WORK ORDER >> Please reproduce the data in full, exactly as it stands.

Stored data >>
= = =
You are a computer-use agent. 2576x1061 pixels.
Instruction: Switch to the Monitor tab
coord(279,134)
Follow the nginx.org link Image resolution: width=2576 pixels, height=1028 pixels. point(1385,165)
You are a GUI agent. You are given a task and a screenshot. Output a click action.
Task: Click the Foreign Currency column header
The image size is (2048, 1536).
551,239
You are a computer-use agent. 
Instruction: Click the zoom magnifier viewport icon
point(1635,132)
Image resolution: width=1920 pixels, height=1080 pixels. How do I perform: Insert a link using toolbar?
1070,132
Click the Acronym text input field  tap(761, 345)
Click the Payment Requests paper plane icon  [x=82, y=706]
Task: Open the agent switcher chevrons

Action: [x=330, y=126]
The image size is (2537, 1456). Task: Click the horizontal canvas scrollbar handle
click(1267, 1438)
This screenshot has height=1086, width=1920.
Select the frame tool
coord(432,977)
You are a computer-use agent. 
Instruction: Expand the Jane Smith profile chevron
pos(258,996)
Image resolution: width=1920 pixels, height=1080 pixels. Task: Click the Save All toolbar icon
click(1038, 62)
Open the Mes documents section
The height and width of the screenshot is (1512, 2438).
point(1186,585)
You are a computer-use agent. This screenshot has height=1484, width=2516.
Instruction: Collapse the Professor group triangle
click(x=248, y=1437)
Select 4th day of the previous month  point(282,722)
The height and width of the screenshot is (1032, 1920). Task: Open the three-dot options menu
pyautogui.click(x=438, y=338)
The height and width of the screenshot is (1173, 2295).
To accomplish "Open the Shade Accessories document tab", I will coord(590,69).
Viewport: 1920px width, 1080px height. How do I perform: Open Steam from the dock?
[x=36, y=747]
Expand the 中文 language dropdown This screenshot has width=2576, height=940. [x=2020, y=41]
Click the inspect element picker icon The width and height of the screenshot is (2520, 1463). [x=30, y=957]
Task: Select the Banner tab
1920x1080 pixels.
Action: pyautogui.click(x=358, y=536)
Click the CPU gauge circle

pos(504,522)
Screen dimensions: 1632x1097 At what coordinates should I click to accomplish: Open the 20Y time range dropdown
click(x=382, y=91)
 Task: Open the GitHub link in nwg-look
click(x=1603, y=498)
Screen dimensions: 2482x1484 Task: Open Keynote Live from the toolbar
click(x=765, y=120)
= = =
SOLUTION FOR THIS EXERCISE >>
You are a computer-use agent. 2576x1061 pixels.
Instruction: Switch to the Monitor tab
coord(279,134)
Follow the nginx.org link Image resolution: width=2576 pixels, height=1028 pixels. point(1385,165)
You are a GUI agent. You are given a task and a screenshot. Output a click action.
Task: Click the Foreign Currency column header
The image size is (2048, 1536).
551,239
You are a computer-use agent. 
Instruction: Click the zoom magnifier viewport icon
point(1635,132)
Image resolution: width=1920 pixels, height=1080 pixels. How do I perform: Insert a link using toolbar?
1070,132
Click the Acronym text input field  tap(761, 345)
Click the Payment Requests paper plane icon  [x=82, y=706]
Task: Open the agent switcher chevrons

Action: [x=330, y=126]
The image size is (2537, 1456). Task: Click the horizontal canvas scrollbar handle
click(1267, 1438)
This screenshot has height=1086, width=1920.
Select the frame tool
coord(432,977)
You are a computer-use agent. 
Instruction: Expand the Jane Smith profile chevron
pos(258,996)
Image resolution: width=1920 pixels, height=1080 pixels. Task: Click the Save All toolbar icon
click(1038, 62)
Open the Mes documents section
The height and width of the screenshot is (1512, 2438).
point(1186,585)
You are a computer-use agent. This screenshot has height=1484, width=2516.
Instruction: Collapse the Professor group triangle
click(x=248, y=1437)
Select 4th day of the previous month  point(282,722)
The height and width of the screenshot is (1032, 1920). Task: Open the three-dot options menu
pyautogui.click(x=438, y=338)
The height and width of the screenshot is (1173, 2295).
To accomplish "Open the Shade Accessories document tab", I will coord(590,69).
Viewport: 1920px width, 1080px height. How do I perform: Open Steam from the dock?
[x=36, y=747]
Expand the 中文 language dropdown This screenshot has width=2576, height=940. [x=2020, y=41]
Click the inspect element picker icon The width and height of the screenshot is (2520, 1463). [x=30, y=957]
Task: Select the Banner tab
1920x1080 pixels.
Action: pyautogui.click(x=358, y=536)
Click the CPU gauge circle

pos(504,522)
Screen dimensions: 1632x1097 At what coordinates should I click to accomplish: Open the 20Y time range dropdown
click(x=382, y=91)
 Task: Open the GitHub link in nwg-look
click(x=1603, y=498)
Screen dimensions: 2482x1484 Task: Open Keynote Live from the toolbar
click(x=765, y=120)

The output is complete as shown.